begin
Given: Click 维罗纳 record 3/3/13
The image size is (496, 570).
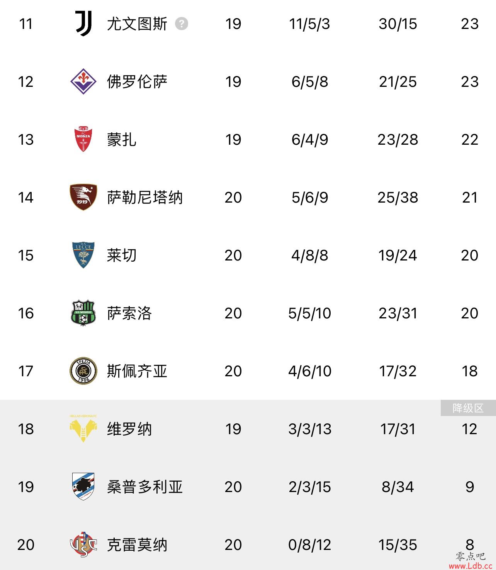Looking at the screenshot, I should pyautogui.click(x=310, y=429).
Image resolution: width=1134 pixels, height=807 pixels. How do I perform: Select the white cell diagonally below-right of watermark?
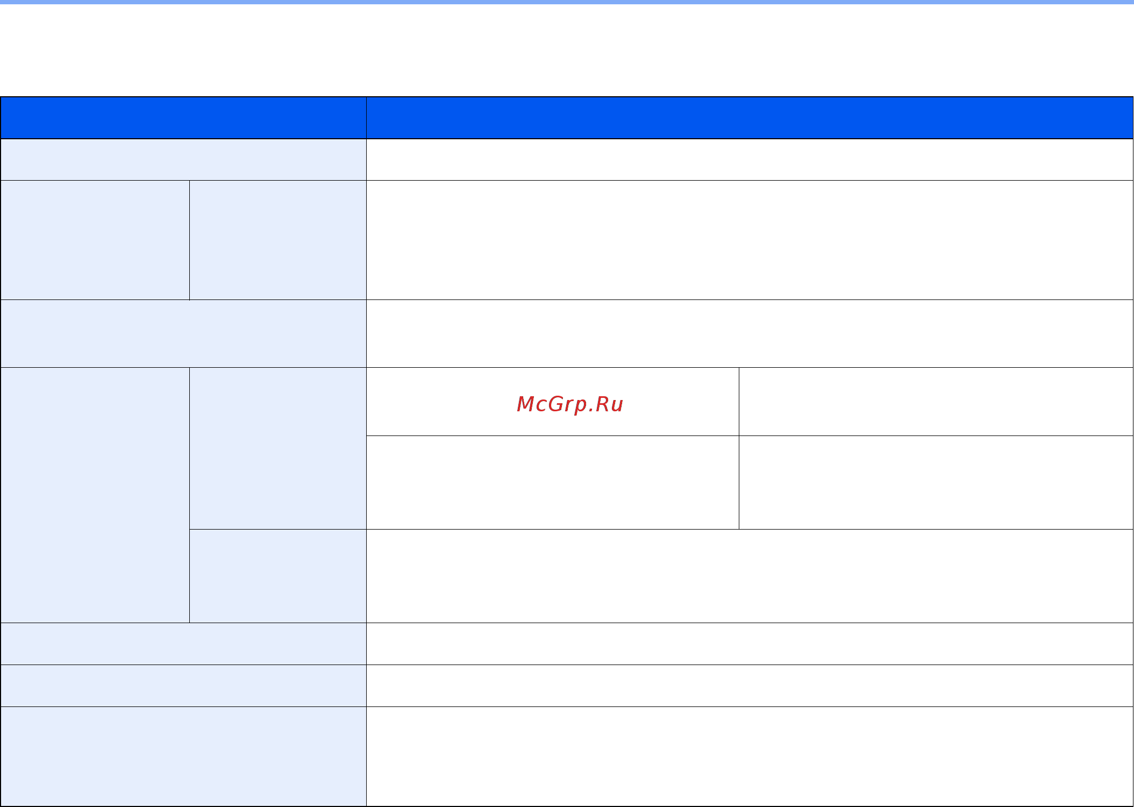(936, 483)
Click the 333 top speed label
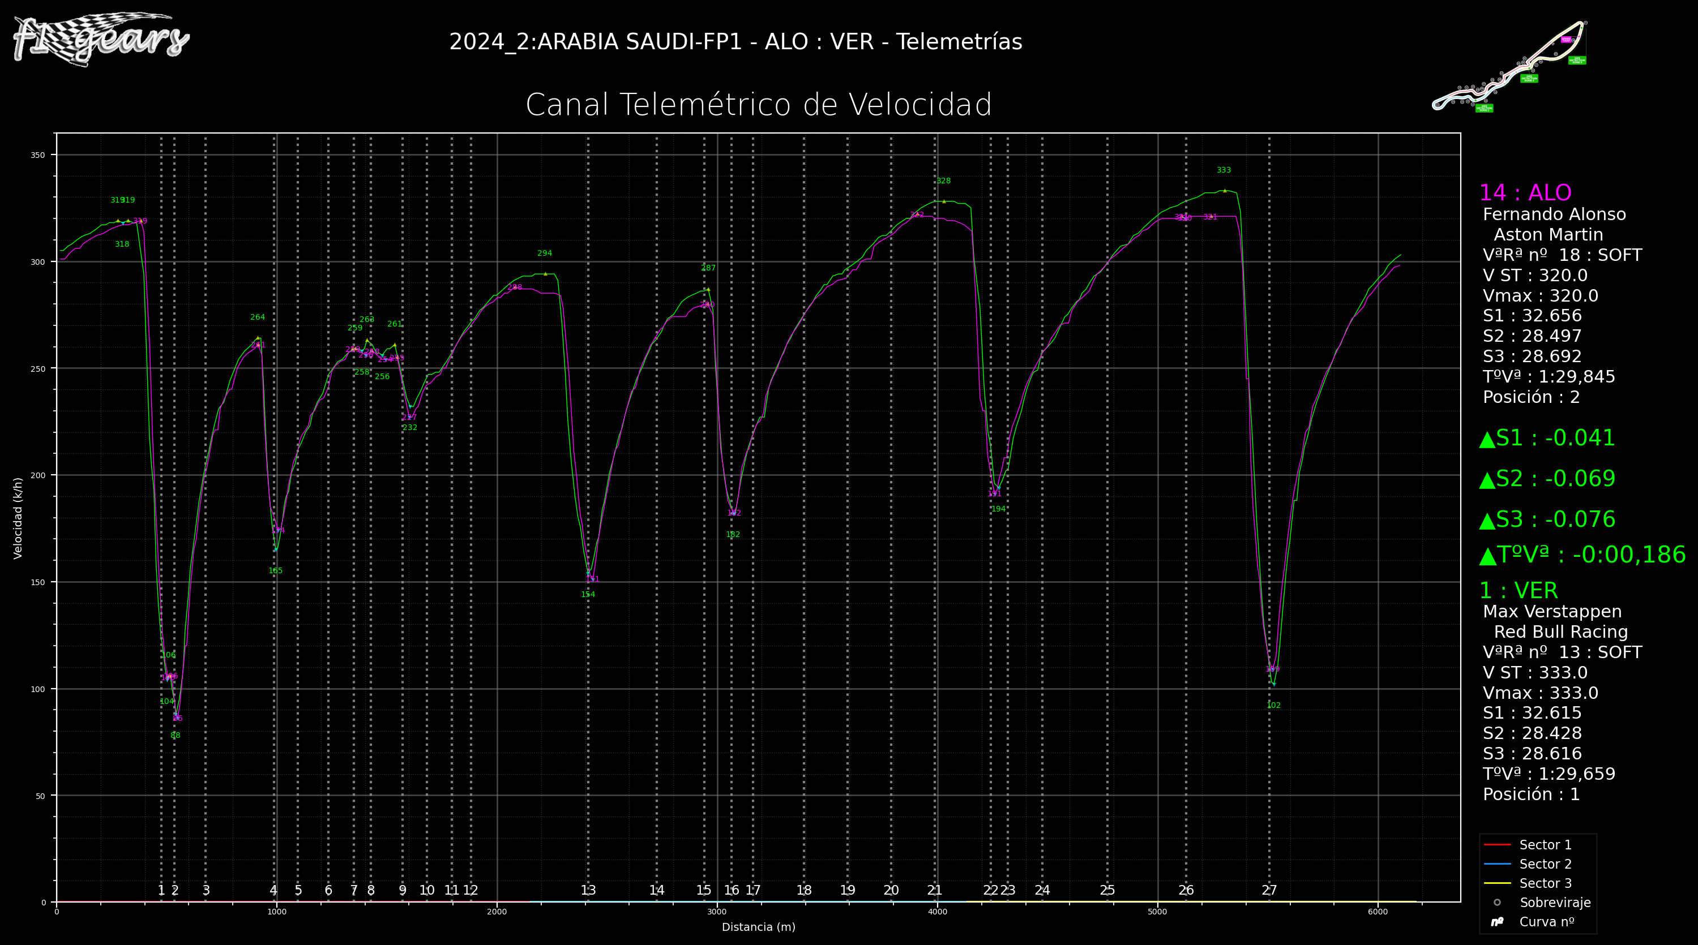1698x945 pixels. pyautogui.click(x=1223, y=170)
end
● Problem
Output every line of the records above as a JSON list of strings, one string per line, skipping blank lines and leaving out the pictures.

● Correct response
[
  "Given: Click 维罗纳 record 3/3/13",
  "The image size is (496, 570).",
  "Looking at the screenshot, I should pyautogui.click(x=310, y=429).",
  "Image resolution: width=1134 pixels, height=807 pixels. How do I perform: Select the white cell diagonally below-right of watermark?",
  "(936, 483)",
  "Click the 333 top speed label",
  "1698x945 pixels. pyautogui.click(x=1223, y=170)"
]